AHP readers will be interested in Anne Harrington’s recently published volume Mind Fixers: Psychiatry’s Troubled Search for the Biology of Mental Illness. As the publisher describes,

In Mind Fixers, Anne Harrington, author of The Cure Within, explores psychiatry’s repeatedly frustrated struggle to understand mental disorder in biomedical terms. She shows how the stalling of early twentieth century efforts in this direction allowed Freudians and social scientists to insist, with some justification, that they had better ways of analyzing and fixing minds.

But when the Freudians overreached, they drove psychiatry into a state of crisis that a new “biological revolution” was meant to alleviate. Harrington shows how little that biological revolution had to do with breakthroughs in science, and why the field has fallen into a state of crisis in our own time.

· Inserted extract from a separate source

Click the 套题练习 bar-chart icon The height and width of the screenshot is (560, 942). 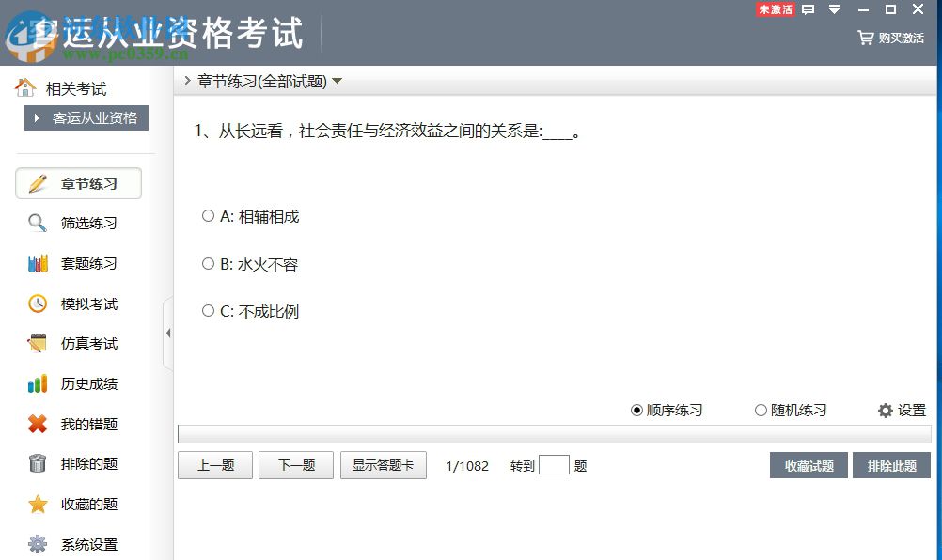(x=38, y=264)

Mind Fixers makes clear that psychiatry’s waxing and waning biological enthusiasms have been shaped not just by developments in the clinic and lab, but also by a surprising range of social factors, including immigration, warfare, grassroots activism, and assumptions about race and gender. Government programs designed to empty the state mental hospitals, acrid rivalries between different factions in the field, industry profit mongering, consumerism, and an uncritical media have all contributed to the story as well.

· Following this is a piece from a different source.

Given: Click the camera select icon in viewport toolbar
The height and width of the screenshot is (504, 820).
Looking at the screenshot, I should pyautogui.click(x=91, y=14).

In focusing particularly on the search for the biological roots of schizophrenia, depression, and bipolar disorder, Harrington underscores the high human stakes for the millions of people who have sought medical answers for their mental suffering. This is not just a story about doctors and scientists, but about countless ordinary people and their loved ones.

A clear-eyed, evenhanded, and yet passionate tour de force, Mind Fixers recounts the past and present struggle to make mental illness a biological problem in order to lay the groundwork for creating a better future, both for those who suffer and for those whose job it is to care for them.

A recent review of the book in the Atlantic can be found here.

Fine-Grained Analysis: Talk Therapy, Media, and the Microscopic Science of the Face-to-Face

The most recent issue of Isis includes a piece that may be of interest to AHP readers:

Fine-Grained Analysis: Talk Therapy, Media, and the Microscopic Science of the Face-to-Face,” by Michael Lempert. Abstract:

“Mechanical objectivity,” which Lorraine Daston and Peter Galison trace to the mid-nineteenth century, often coincided with efforts to inscribe nature “directly,” such as through automatic registering machines. But what did this inscription entail? Addressing this question requires that we reexamine indexicalization: the shift in semiotic ideology whereby medial technologies are imagined and acted on as if they preserved material traces of the real. Indexicalization is no simple reflex of mechanical objectivity and is more varied and consequential than commonly imagined. This essay demonstrates this by returning to the sciences of face-to-face interaction, which crystallized in postwar America but drew inspiration from earlier research on talk therapy. Returning to efforts to record psychoanalysis sessions in the early 1930s “objectively,” it chronicles a shift in the technosemiotic mediation of knowledge. Whereas transcripts were originally “verbatim” records of literal content, researchers came to seek tacit, symptomological signs. And whereas mechanical recording was introduced to avoid an observer effect, it was later deemed necessary to preserve indexical traces for fine-grained analysis. This indexicalization had ontological as well as epistemological effects, and it was inspired not by mechanical objectivity but by the parallel capacities of the perceptive psychoanalyst and the receptive mechanical recorder, both virtuosic in registering the indexical richness of the communicative unconscious.